Extract provided —
So, where does civilization fit into all of this? As intangible as it is, "civilization" is real and is certainly an important factor in the global structure. Perhaps it is better to talk about Civilization with a capital "C"--that is, the entirety of human civilization, even if that is as intangible, if not more so, than civilization with a lowercase "c". If we return to Toynbee once more, he says the lifetime and the prosperity of civilizations depends upon their ability to respond to challenges such as "hard country, new ground, blows, pressures [both internal and external], and penalizations." Certainly, these types of stimuli seem to be more applicable to the various civilizations around the world, however we may define them. A more modern approach, and one that enmeshes better with the interpretation of an interconnected world, is the one on display in Jared Diamond's marvelous book Collapse: How Societies Choose to Fail or Succeed. Diamond's concern is nothing less than Civilization with a capital "C" and the warning that, for the first time in the history of the world, we as a single global community face the same possibilty of collapse that dozens of societies have faced in the past. Except of course, the stakes are far higher--about seven billion times higher. According to Diamond, several of the most spectacular civilizational collapses in the past--from Easter Island to the Anasazi to the Maya to the Greenland Viking--have occured because of an inability or, more alarmingly, an unwillingness of the society to deal with its environmental problems. Perhaps, if there is a "clash of civilizations" as Huntington seems so keen on, it will take the form of a fight for survival, as more arid countries (from the Sahel, the Middle East, Central Asia) fight wars over water while the great energy consumers (the US, Europe, China, India) may fight for dwindling energy sources. Indeed, all of our most pressing challenges are now global. The "clash of civilizations", if we are to survive as a species, as a Civilization, may have to become a war for sustainability in agriculture, energy, and economics. And this clash is one that will be more easily won if the civilizations of the world can actually work together.

Supplied records —
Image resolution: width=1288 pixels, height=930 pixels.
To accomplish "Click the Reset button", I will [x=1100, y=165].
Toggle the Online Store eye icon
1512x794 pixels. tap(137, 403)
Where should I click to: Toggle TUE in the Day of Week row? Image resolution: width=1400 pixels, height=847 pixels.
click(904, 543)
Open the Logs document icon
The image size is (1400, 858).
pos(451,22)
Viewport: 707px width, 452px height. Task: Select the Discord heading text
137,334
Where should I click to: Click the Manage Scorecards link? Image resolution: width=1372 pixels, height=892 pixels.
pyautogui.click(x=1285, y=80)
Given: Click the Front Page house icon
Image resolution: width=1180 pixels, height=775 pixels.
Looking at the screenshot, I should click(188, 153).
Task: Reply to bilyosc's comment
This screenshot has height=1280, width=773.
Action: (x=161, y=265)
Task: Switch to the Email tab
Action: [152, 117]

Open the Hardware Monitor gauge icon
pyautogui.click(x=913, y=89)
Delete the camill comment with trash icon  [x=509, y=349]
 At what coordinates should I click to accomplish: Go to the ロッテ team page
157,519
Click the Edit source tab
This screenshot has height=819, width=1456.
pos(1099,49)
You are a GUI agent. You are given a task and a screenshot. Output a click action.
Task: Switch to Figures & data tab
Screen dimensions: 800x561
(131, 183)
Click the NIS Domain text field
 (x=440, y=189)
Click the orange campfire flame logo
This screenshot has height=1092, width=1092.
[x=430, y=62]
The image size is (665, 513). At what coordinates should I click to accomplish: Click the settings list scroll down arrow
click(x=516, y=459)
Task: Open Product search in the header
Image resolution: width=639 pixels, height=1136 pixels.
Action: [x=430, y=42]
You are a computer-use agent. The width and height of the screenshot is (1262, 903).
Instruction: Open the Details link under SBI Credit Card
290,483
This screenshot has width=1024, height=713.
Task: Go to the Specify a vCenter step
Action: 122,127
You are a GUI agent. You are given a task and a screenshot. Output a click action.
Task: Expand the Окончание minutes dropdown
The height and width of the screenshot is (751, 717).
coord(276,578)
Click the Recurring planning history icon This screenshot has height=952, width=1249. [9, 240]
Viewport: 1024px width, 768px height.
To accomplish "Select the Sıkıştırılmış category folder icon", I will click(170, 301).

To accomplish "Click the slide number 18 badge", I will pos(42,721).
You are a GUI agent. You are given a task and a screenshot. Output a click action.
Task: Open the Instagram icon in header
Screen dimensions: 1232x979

What this exercise asks —
• a. List the past civilizational collapses that the passage on civilization and collapse gives as Diamond's examples.
• b. Extend the passage on civilization and collapse with new writing that begins after its final sentence.
The lines have no connection to the passage on civilization and collapse.

Outputs for the tasks —
• a. Easter Island, the Anasazi, the Maya, the Greenland Viking

• b.
Sunday, January 18, 2009

The Clash of Civilizations or Ignorance? Pt. 2

So, what is a civilization? I may have breezed over that question a bit too quickly in the previous post, but I believe it is at the core of Huntington's argument. "Civilization" is often used synonymously with "culture" but I don't believe this is what Huntington means. If this is the case, he could theoretically be talking about the differences between Western civilization and the Guarani Indians of South America or the Ainu of the northern Japanese islands or Hippies or the manga/anime lovers across the United States. All could legitimately be called "cultures." Civilization means something both much broader than these subsets but also much more specific: to Huntington, it seems to be about the relationships amongst several specific aspects of culture that constitutes specific civilizations. He enlarges his circle of definition to the point at which he feels he can enlarge it no further without somehow redefining his meaning. Like Toynbee, Huntington views religion as the single most important defining characteristic of any given civilization.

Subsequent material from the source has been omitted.